Smith's Rustic Social Hall opened last summer in Montgomery. Owner Barry Smith thinks the vast room, attached to Smith's Home Improvement Center, 80 Thomas Ave., serves a local need for more gathering places, especially for live music.
Smith's holds live open mic nights at 8 p.m. each Friday.
"You wouldn't believe how many people love (playing live)," Smith said. "You don't have to be the best to come out and play and have a good time, as long as you're not terrible."
Smith’s Rustic Social Hall opened last summer in Montgomery and is located at 80 Thomas Ave., in the same building as Smith’s Home Improvement Center. Open mic nights are held in the new entertainment spot at 8 p.m. each Friday.
Musicians should bring their instruments to the open mic, but there's not a whole lot of setting up to do: Smith supplies audio equipment, including a PA with four microphones, a drumset, and a tuned piano - though amplifying the piano properly is still a work in progress.
"I got the drumset for Christmas as a present from my kids," Smith said. "I've been playing a few months, so I get up there sometimes, but we get a lot of good ones out to play."
"All the guys playing here have never been in a band, they always just played at home," said George Nash, a local drummer, one Friday night while a four-piece was jamming on a Led Zeppelin tune. "It's not like the fancy places over in Williamsport, but it's got that nice country and western look."
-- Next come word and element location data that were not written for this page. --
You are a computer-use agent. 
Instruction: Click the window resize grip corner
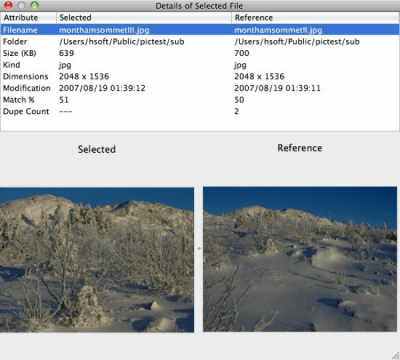click(395, 355)
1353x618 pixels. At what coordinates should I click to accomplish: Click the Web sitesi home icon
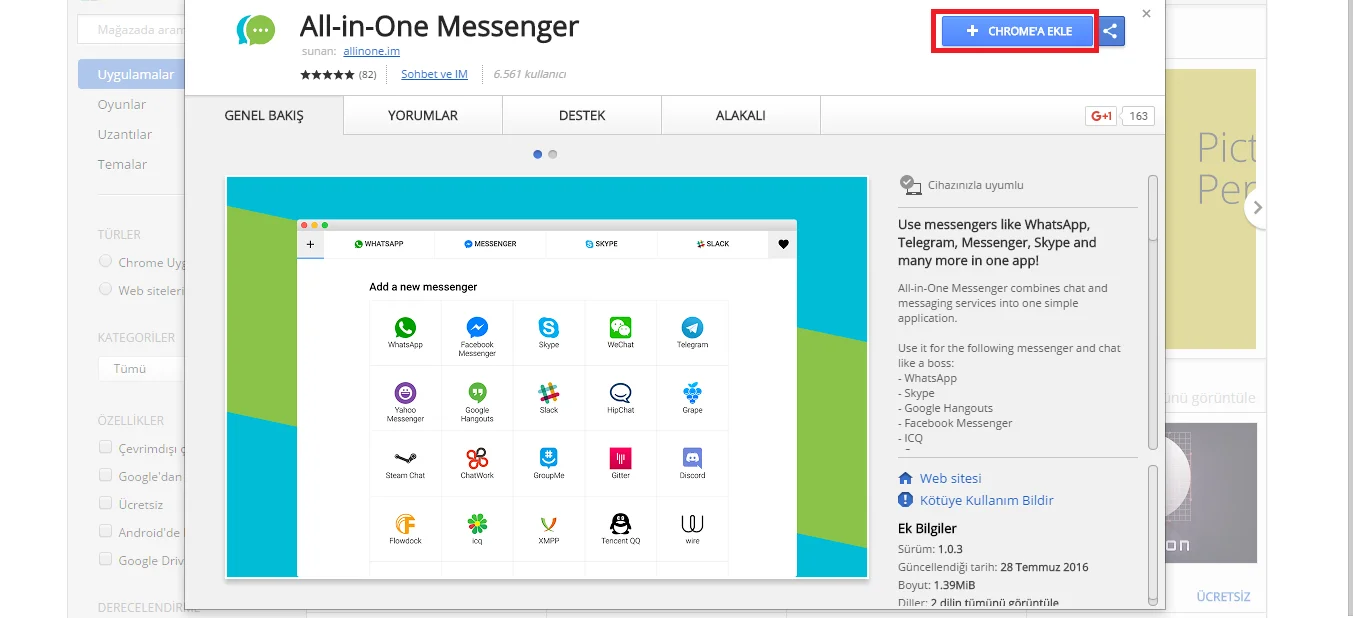click(x=906, y=479)
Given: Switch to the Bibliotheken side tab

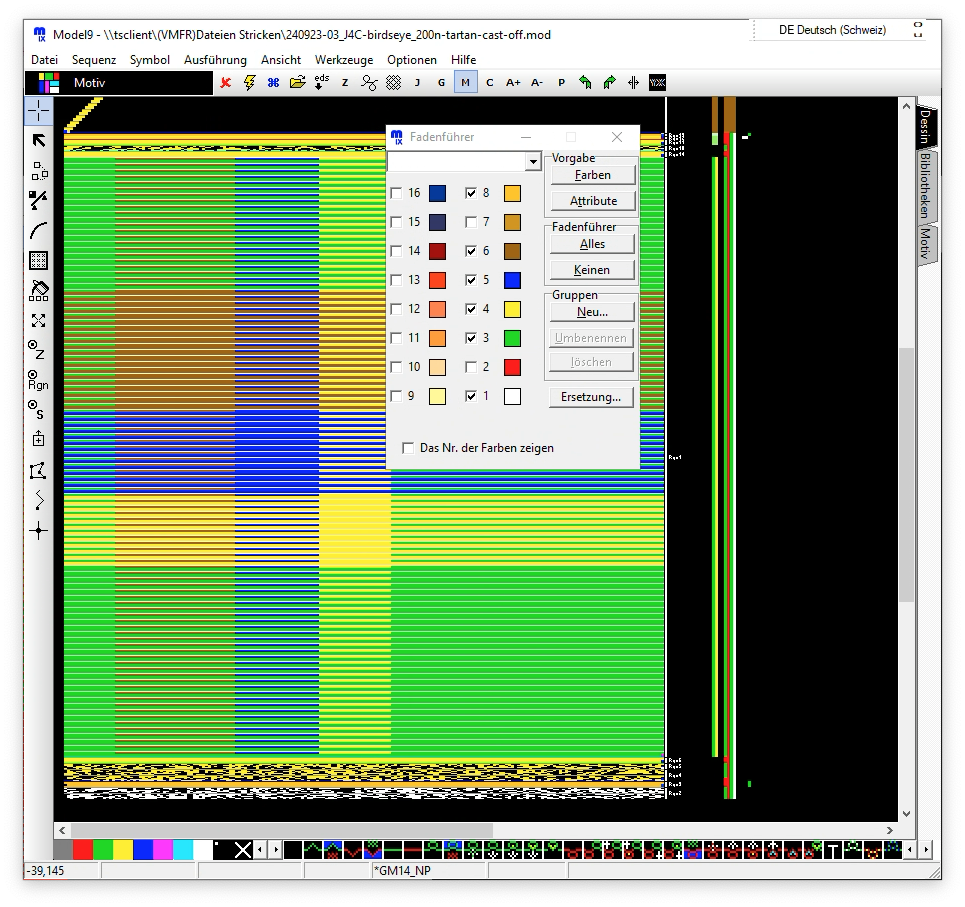Looking at the screenshot, I should point(926,186).
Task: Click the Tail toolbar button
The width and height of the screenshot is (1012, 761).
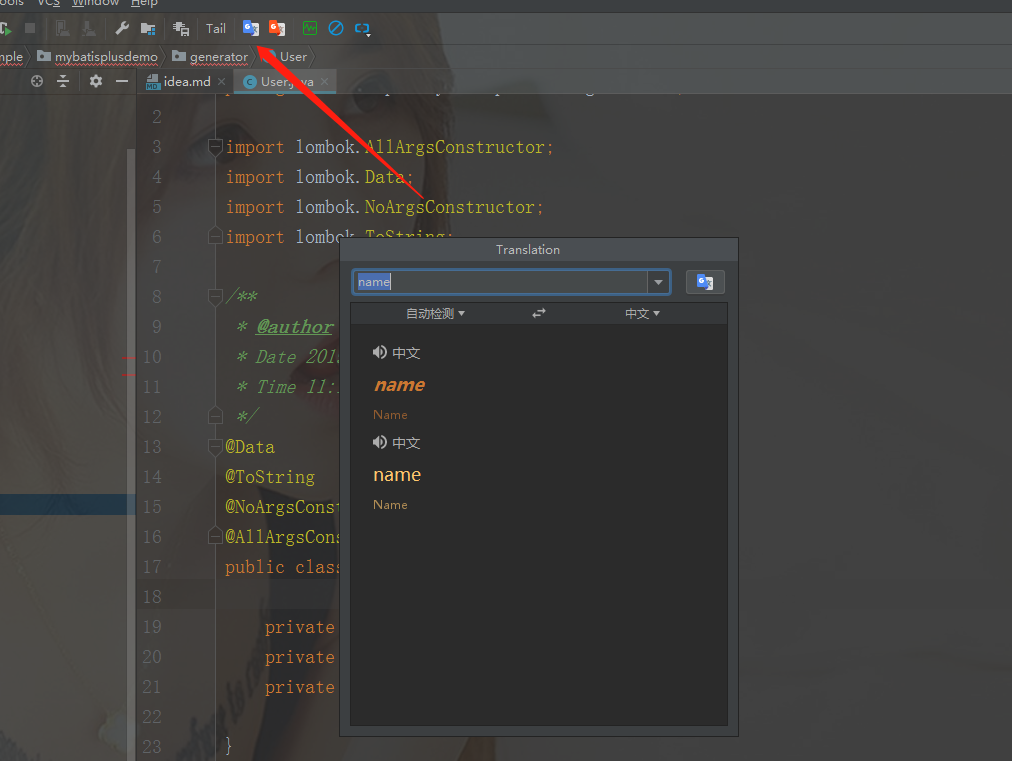Action: [216, 28]
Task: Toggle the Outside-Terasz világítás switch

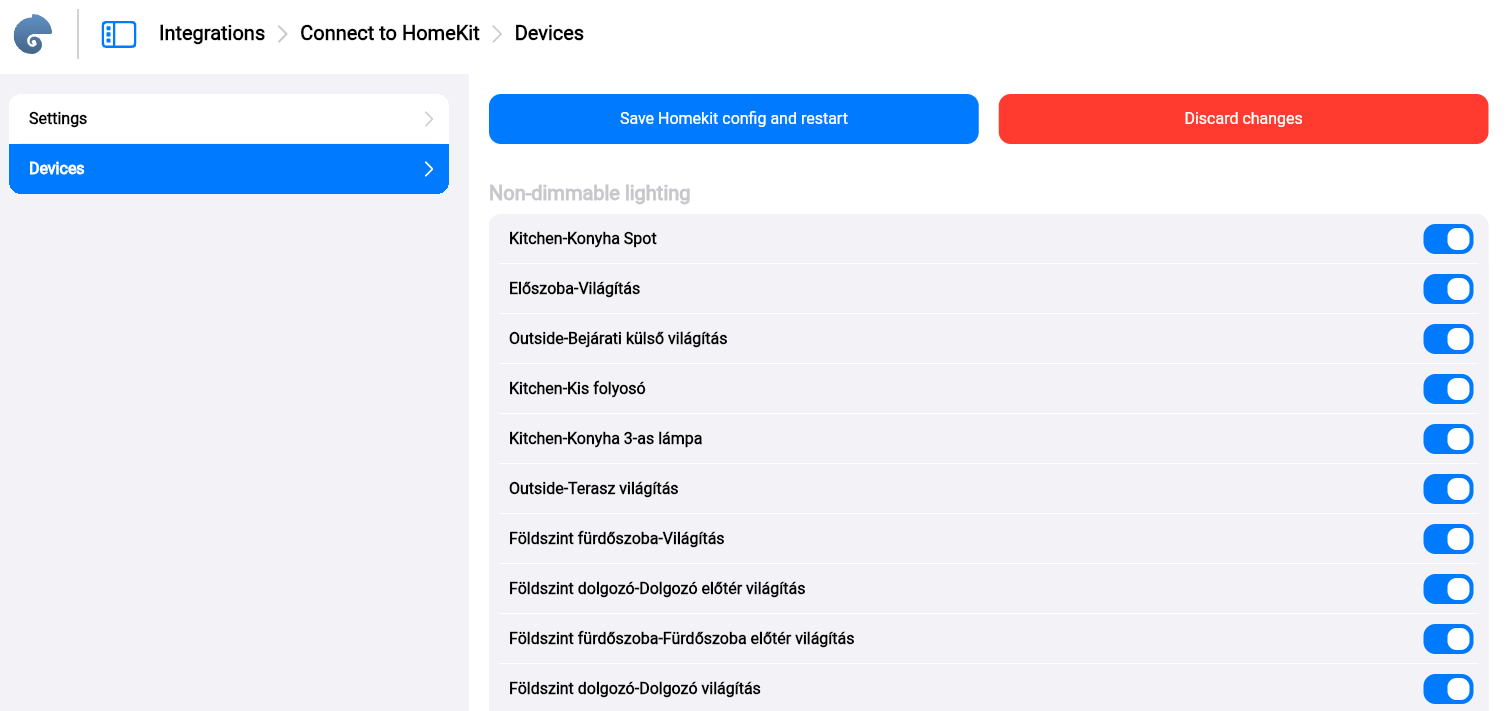Action: pyautogui.click(x=1447, y=489)
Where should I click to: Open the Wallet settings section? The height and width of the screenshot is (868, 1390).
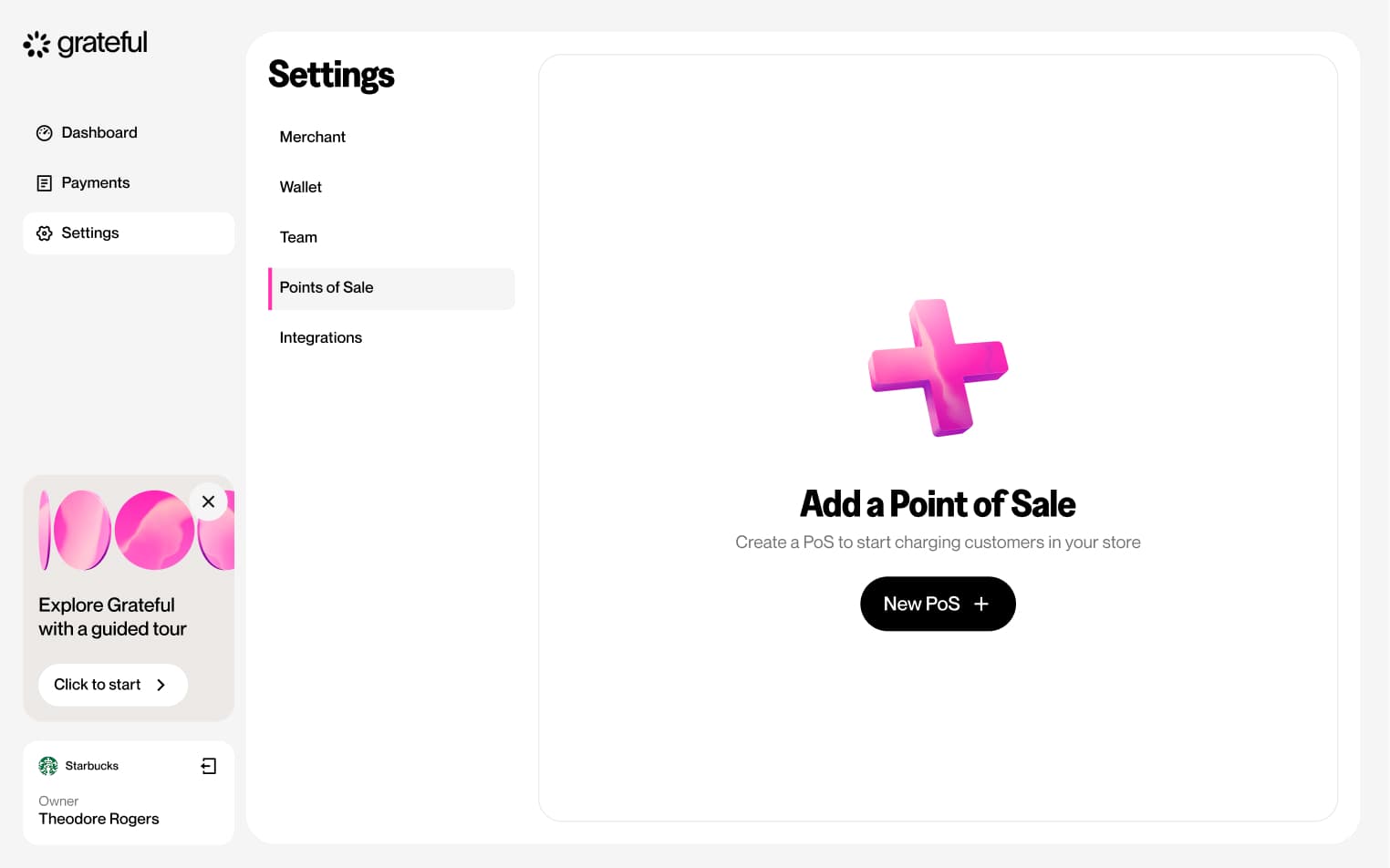[x=301, y=187]
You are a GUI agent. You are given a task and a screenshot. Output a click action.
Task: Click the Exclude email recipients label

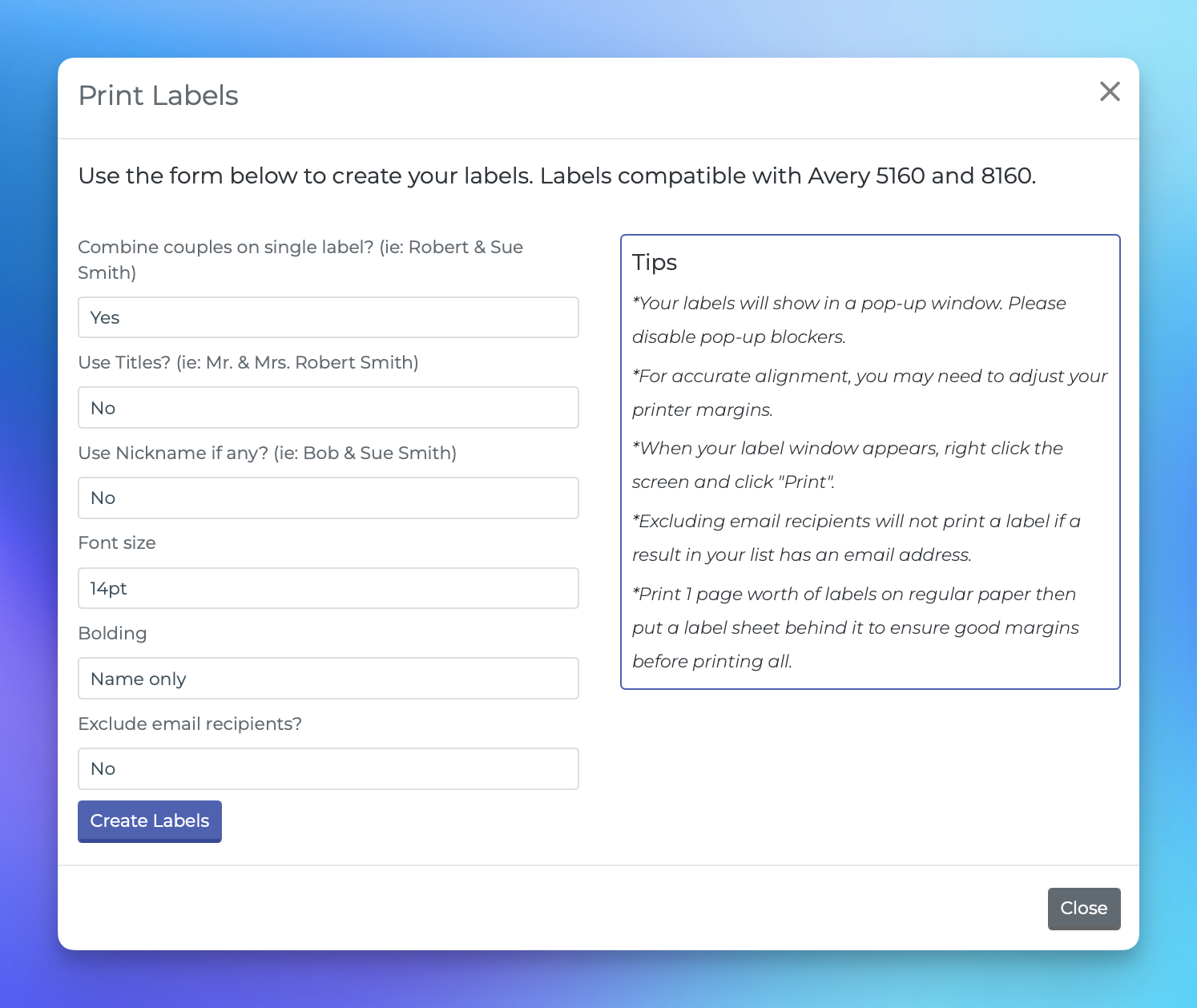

The room's look truly is 'rustic,' an aesthetic that serves its acoustics well. High-raftered ceilings, brick walls between the tall glass windows and wooden floors make for lively sound when the music's going full blast. Signs from the former La Grande Subs and Pizza in Montgomery liven up the decor, and handmade tables and chairs line the walls.
"There was an old farmhouse in Turbotville that was just about firewood," Smith said. "We said 'let's just do something with this, and we got some furniture out of it."
Smith and friends tore out rows of paint booths from the room, formerly the Rochelle Furniture plant. They needed hatchets to chop out two inches of lacquer that covered the hardwood floors. The renovation work took about a month. The current seating arrangement can hold 135 people, and that's with much of the floor open.
"There's another unrenovated section of the same size on the property, so we'll see how it goes," Smith said.
So far, the local response has been good. The Social Hall is booked twice in November and twice in December, and the union from the State Correctional Institute at Muncy, where Smith works the graveyard shift, holds its meetings there.
"We've had 15 different people come in to take a look," Smith said. "Every day we've been getting calls about this place, people who are thinking about booking it."
For the kids, a projector screen is available to hook up videos or game consoles, and an air hockey table sits up near the band pit. For the adults, everything is bring your own donations, for now.
Smith and his family moved to Montgomery from Williamsport 22 years ago. They opened up the hardware store about two years ago.
"When we first moved down here this town had everything within walking distance," Smith said. "There wasn't a hardware town for almost 20 years when we opened up - there's not a lot of businesses in town. Anything we can do to bring people into town, you better do it. It took a lot of hard work to get here - we want to build it a little at a time."